Exercise aim.
Count the lines in the entries below that contain the string "title", treating uppercase and lowercase as different. Reply with the number alone.
Provided entries: Begin
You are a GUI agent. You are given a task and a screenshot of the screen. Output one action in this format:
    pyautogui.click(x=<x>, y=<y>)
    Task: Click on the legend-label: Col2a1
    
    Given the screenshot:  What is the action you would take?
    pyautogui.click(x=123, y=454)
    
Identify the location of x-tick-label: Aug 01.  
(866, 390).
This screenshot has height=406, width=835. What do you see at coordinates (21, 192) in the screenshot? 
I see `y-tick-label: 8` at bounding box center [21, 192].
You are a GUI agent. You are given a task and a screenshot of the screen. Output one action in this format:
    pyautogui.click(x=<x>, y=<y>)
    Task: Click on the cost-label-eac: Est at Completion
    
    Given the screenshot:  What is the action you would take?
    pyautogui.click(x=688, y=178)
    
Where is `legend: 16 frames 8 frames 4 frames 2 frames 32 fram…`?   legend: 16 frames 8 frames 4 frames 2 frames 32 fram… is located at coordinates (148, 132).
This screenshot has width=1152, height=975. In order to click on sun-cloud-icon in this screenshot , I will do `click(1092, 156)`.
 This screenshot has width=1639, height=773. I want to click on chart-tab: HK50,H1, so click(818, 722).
Provided entries: End
Provided entries: Begin
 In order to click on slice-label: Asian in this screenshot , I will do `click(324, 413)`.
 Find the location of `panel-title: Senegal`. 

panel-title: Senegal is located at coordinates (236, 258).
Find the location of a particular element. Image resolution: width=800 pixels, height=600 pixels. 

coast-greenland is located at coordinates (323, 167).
Provided entries: End
Provided entries: Begin
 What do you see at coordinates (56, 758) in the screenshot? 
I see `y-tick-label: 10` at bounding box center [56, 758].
Provided entries: End
Solution.
2